Data records:
━━━━━━━━━━

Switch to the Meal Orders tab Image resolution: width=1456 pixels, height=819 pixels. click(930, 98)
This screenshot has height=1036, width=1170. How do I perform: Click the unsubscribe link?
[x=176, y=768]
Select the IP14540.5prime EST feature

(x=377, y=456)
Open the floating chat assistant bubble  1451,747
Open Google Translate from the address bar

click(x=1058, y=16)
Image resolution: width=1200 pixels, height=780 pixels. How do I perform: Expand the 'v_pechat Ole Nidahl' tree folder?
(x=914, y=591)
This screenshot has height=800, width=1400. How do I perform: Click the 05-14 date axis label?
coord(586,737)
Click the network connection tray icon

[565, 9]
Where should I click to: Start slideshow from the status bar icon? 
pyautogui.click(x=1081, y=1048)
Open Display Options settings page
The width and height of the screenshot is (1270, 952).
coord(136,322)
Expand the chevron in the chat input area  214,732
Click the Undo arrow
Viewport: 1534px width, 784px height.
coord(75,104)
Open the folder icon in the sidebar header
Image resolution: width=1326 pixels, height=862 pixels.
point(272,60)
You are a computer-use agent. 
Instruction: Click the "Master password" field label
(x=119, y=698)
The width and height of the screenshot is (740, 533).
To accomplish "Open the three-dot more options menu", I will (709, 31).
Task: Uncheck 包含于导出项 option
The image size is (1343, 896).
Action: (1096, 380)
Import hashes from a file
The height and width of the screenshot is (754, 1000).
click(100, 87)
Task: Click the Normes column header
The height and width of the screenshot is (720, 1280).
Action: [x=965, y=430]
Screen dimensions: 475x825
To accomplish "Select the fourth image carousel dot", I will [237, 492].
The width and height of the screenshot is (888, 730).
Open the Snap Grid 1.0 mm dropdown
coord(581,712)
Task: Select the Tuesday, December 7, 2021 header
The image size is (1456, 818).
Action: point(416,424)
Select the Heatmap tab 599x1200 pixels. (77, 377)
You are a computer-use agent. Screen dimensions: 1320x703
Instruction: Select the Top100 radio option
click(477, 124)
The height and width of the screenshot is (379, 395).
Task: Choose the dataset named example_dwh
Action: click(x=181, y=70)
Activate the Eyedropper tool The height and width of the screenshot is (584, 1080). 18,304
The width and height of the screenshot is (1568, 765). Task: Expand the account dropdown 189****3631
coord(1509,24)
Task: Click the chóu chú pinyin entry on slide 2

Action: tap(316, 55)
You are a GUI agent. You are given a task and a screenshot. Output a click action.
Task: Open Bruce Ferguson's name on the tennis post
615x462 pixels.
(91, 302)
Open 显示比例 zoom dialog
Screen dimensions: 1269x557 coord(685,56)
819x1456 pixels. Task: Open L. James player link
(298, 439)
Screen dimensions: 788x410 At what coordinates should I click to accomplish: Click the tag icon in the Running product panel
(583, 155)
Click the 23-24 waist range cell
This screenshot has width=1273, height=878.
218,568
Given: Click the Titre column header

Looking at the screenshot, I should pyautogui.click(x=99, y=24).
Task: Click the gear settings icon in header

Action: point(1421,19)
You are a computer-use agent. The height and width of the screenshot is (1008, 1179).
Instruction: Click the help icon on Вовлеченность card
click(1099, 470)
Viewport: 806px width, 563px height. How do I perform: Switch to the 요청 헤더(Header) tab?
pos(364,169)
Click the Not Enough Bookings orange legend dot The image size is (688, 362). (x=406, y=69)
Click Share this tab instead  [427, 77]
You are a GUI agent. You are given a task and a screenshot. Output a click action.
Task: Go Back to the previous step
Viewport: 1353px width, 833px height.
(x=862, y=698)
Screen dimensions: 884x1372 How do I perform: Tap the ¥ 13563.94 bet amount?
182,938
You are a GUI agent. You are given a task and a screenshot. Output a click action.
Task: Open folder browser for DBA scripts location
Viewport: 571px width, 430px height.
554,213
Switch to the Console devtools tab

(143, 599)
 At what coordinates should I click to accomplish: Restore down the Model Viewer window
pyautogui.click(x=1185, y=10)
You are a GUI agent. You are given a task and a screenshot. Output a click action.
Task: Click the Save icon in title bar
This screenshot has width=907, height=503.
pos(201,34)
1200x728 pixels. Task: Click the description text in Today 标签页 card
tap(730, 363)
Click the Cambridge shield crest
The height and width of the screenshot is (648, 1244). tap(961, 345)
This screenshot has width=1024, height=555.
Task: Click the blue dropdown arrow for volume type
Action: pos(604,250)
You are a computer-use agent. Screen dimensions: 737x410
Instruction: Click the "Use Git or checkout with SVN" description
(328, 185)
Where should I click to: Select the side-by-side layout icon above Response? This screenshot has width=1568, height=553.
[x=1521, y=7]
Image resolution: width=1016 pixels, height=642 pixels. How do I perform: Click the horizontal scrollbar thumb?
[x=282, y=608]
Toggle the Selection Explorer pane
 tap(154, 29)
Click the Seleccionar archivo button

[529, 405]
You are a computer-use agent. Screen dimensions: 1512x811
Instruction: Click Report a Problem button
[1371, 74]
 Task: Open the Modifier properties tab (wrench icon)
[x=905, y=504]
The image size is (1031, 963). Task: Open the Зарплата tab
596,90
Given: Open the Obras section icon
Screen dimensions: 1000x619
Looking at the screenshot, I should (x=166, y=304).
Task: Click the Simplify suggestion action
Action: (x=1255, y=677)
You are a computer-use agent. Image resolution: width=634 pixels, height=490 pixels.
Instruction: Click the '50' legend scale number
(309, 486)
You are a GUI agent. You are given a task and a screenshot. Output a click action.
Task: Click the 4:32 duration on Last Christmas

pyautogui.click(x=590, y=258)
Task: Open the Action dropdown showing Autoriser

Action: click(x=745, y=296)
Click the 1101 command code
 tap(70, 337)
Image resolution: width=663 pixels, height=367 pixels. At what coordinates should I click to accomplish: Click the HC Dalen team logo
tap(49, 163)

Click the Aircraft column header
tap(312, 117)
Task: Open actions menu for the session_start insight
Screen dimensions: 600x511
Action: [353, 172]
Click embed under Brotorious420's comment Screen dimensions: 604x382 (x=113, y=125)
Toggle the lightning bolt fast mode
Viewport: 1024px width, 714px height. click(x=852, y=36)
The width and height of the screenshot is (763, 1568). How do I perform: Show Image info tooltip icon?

━━━━━━━━━━

Can you return all of the material above, reproducing every line verbatim?

Switch to the Meal Orders tab Image resolution: width=1456 pixels, height=819 pixels. click(930, 98)
This screenshot has height=1036, width=1170. How do I perform: Click the unsubscribe link?
[x=176, y=768]
Select the IP14540.5prime EST feature

(x=377, y=456)
Open the floating chat assistant bubble  1451,747
Open Google Translate from the address bar

click(x=1058, y=16)
Image resolution: width=1200 pixels, height=780 pixels. How do I perform: Expand the 'v_pechat Ole Nidahl' tree folder?
(x=914, y=591)
This screenshot has height=800, width=1400. How do I perform: Click the 05-14 date axis label?
coord(586,737)
Click the network connection tray icon

[565, 9]
Where should I click to: Start slideshow from the status bar icon? 
pyautogui.click(x=1081, y=1048)
Open Display Options settings page
The width and height of the screenshot is (1270, 952).
coord(136,322)
Expand the chevron in the chat input area  214,732
Click the Undo arrow
Viewport: 1534px width, 784px height.
coord(75,104)
Open the folder icon in the sidebar header
Image resolution: width=1326 pixels, height=862 pixels.
point(272,60)
You are a computer-use agent. 
Instruction: Click the "Master password" field label
(x=119, y=698)
The width and height of the screenshot is (740, 533).
To accomplish "Open the three-dot more options menu", I will (709, 31).
Task: Uncheck 包含于导出项 option
The image size is (1343, 896).
Action: (1096, 380)
Import hashes from a file
The height and width of the screenshot is (754, 1000).
click(100, 87)
Task: Click the Normes column header
The height and width of the screenshot is (720, 1280).
Action: [x=965, y=430]
Screen dimensions: 475x825
To accomplish "Select the fourth image carousel dot", I will [237, 492].
The width and height of the screenshot is (888, 730).
Open the Snap Grid 1.0 mm dropdown
coord(581,712)
Task: Select the Tuesday, December 7, 2021 header
The image size is (1456, 818).
Action: point(416,424)
Select the Heatmap tab 599x1200 pixels. (77, 377)
You are a computer-use agent. Screen dimensions: 1320x703
Instruction: Select the Top100 radio option
click(477, 124)
The height and width of the screenshot is (379, 395).
Task: Choose the dataset named example_dwh
Action: click(x=181, y=70)
Activate the Eyedropper tool The height and width of the screenshot is (584, 1080). 18,304
The width and height of the screenshot is (1568, 765). Task: Expand the account dropdown 189****3631
coord(1509,24)
Task: Click the chóu chú pinyin entry on slide 2

Action: tap(316, 55)
You are a GUI agent. You are given a task and a screenshot. Output a click action.
Task: Open Bruce Ferguson's name on the tennis post
615x462 pixels.
(91, 302)
Open 显示比例 zoom dialog
Screen dimensions: 1269x557 coord(685,56)
819x1456 pixels. Task: Open L. James player link
(298, 439)
Screen dimensions: 788x410 At what coordinates should I click to accomplish: Click the tag icon in the Running product panel
(583, 155)
Click the 23-24 waist range cell
This screenshot has width=1273, height=878.
218,568
Given: Click the Titre column header

Looking at the screenshot, I should pyautogui.click(x=99, y=24).
Task: Click the gear settings icon in header

Action: point(1421,19)
You are a computer-use agent. The height and width of the screenshot is (1008, 1179).
Instruction: Click the help icon on Вовлеченность card
click(1099, 470)
Viewport: 806px width, 563px height. How do I perform: Switch to the 요청 헤더(Header) tab?
pos(364,169)
Click the Not Enough Bookings orange legend dot The image size is (688, 362). (x=406, y=69)
Click Share this tab instead  [427, 77]
You are a GUI agent. You are given a task and a screenshot. Output a click action.
Task: Go Back to the previous step
Viewport: 1353px width, 833px height.
(x=862, y=698)
Screen dimensions: 884x1372 How do I perform: Tap the ¥ 13563.94 bet amount?
182,938
You are a GUI agent. You are given a task and a screenshot. Output a click action.
Task: Open folder browser for DBA scripts location
Viewport: 571px width, 430px height.
554,213
Switch to the Console devtools tab

(143, 599)
 At what coordinates should I click to accomplish: Restore down the Model Viewer window
pyautogui.click(x=1185, y=10)
You are a GUI agent. You are given a task and a screenshot. Output a click action.
Task: Click the Save icon in title bar
This screenshot has width=907, height=503.
pos(201,34)
1200x728 pixels. Task: Click the description text in Today 标签页 card
tap(730, 363)
Click the Cambridge shield crest
The height and width of the screenshot is (648, 1244). tap(961, 345)
This screenshot has width=1024, height=555.
Task: Click the blue dropdown arrow for volume type
Action: pos(604,250)
You are a computer-use agent. Screen dimensions: 737x410
Instruction: Click the "Use Git or checkout with SVN" description
(328, 185)
Where should I click to: Select the side-by-side layout icon above Response? This screenshot has width=1568, height=553.
[x=1521, y=7]
Image resolution: width=1016 pixels, height=642 pixels. How do I perform: Click the horizontal scrollbar thumb?
[x=282, y=608]
Toggle the Selection Explorer pane
 tap(154, 29)
Click the Seleccionar archivo button

[529, 405]
You are a computer-use agent. Screen dimensions: 1512x811
Instruction: Click Report a Problem button
[1371, 74]
 Task: Open the Modifier properties tab (wrench icon)
[x=905, y=504]
The image size is (1031, 963). Task: Open the Зарплата tab
596,90
Given: Open the Obras section icon
Screen dimensions: 1000x619
Looking at the screenshot, I should (x=166, y=304).
Task: Click the Simplify suggestion action
Action: (x=1255, y=677)
You are a computer-use agent. Image resolution: width=634 pixels, height=490 pixels.
Instruction: Click the '50' legend scale number
(309, 486)
You are a GUI agent. You are given a task and a screenshot. Output a click action.
Task: Click the 4:32 duration on Last Christmas

pyautogui.click(x=590, y=258)
Task: Open the Action dropdown showing Autoriser

Action: click(x=745, y=296)
Click the 1101 command code
 tap(70, 337)
Image resolution: width=663 pixels, height=367 pixels. At what coordinates should I click to accomplish: Click the HC Dalen team logo
tap(49, 163)

Click the Aircraft column header
tap(312, 117)
Task: Open actions menu for the session_start insight
Screen dimensions: 600x511
Action: [353, 172]
Click embed under Brotorious420's comment Screen dimensions: 604x382 (x=113, y=125)
Toggle the lightning bolt fast mode
Viewport: 1024px width, 714px height. click(x=852, y=36)
The width and height of the screenshot is (763, 1568). How do I perform: Show Image info tooltip icon?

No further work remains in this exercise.